Side note #1: Started the partitioning while riding the bus to the airport, thinking it would be done in plenty of time, and I could spend the flight, or time waiting for the flight, installing from the DVD. Turns out it took longer than I thought, and I was walking up to the security checkpoint with my laptop still in the process of being partitioned. Luckily right as I got to the point of no return it finally completed and I was able to shut down safely. I had momentary visions of being forced to turn off the machine in the middle of the operation in order to board – but I was safe.

Next step was adding an ext3 partition, bootable, with a mount point of /, and a swap partition at 3GB. (2 GB of RAM in the laptop, I figure 1.5x should be fine, and disk space is at a premium, even with 60GB overall).

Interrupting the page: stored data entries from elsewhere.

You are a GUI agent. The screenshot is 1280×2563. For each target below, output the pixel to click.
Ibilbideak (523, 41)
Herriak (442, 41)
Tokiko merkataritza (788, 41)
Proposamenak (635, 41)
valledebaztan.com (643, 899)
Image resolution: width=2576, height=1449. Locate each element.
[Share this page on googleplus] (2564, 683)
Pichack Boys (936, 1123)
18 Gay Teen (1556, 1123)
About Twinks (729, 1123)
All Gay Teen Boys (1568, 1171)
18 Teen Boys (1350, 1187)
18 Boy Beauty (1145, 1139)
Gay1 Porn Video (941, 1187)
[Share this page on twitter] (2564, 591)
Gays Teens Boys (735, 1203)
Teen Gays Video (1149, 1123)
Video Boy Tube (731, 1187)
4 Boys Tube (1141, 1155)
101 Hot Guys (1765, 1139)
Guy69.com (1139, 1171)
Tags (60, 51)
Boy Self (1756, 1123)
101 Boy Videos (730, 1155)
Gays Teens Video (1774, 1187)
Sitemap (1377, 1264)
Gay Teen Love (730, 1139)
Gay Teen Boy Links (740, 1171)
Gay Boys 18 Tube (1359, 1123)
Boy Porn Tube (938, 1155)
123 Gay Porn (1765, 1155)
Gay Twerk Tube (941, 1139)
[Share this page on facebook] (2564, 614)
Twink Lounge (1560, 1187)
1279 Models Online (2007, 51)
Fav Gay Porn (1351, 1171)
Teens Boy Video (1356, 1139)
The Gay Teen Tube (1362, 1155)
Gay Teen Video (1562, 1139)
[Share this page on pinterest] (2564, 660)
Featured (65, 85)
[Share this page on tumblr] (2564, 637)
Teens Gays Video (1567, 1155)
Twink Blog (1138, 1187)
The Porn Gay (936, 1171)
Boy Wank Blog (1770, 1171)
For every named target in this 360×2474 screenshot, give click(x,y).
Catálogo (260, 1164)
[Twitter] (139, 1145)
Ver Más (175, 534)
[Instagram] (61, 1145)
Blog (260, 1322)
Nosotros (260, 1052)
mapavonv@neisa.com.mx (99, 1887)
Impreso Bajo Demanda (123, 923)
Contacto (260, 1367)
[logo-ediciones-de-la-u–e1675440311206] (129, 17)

I reserved 10GB for a shared data partition – FAT32 so that it can be read and written to from both Linux (where it is mounted as /media/shared) and Windows (where it is now the E: drive). In addition to making it easy to share documents between the two OS’s, as a few helpful blog/forum posts pointed out (thanks matchless and Kevin Farnham) this lets Firefox and Thunderbird access a shared profile.

Now, whether I boot into Kubuntu (I installed kubuntu-desktop after Ubuntu) or Windows XP, I can run Thunderbird and get access to my inbox, address book, and all email folders, or run Firebird and get access to a consistent set of bookmarks, toolbars, saved passwords, and settings. Next step is to tackle calendaring – I understand Mozilla Sunbird can share a profile across platforms as well, but haven’t really settled on a single calendar app yet.

Another helpful tool is Automatix, which can script the install some of the “non-free” pieces of software like codecs for certain formats which the media junkie in me can’t do without. It’s available for the 6.06 release as well as the 5.10 release, for Ubuntu and Kubuntu.

Side Note #2: What’s with the Ubuntu release naming? The alliteration, the cutsey animal names? Time for a revision of the old “Porn Star or My Little Pony” game? Breezy Badger? Dapper Drake? Hoary Hedgehog? Warty Warthog? But, I suppose silly names with some character are better than corporate “codenames” like longhorn or Fiji. Maybe alphabetical order would have made more sense – I see the next Ubuntu will be “Edgy Eft.”

All in all, I’ve been very happy. Feels good to have a choice at startup. Maybe good enough to put off that MacBook Pro I’ve been coveting, at least for a few months . . .

1 Comment

  1. I’ve definitely heard a lot about Ubuntu lately, someday I’ll get off my ass and try it on my old machine that’s been sitting around.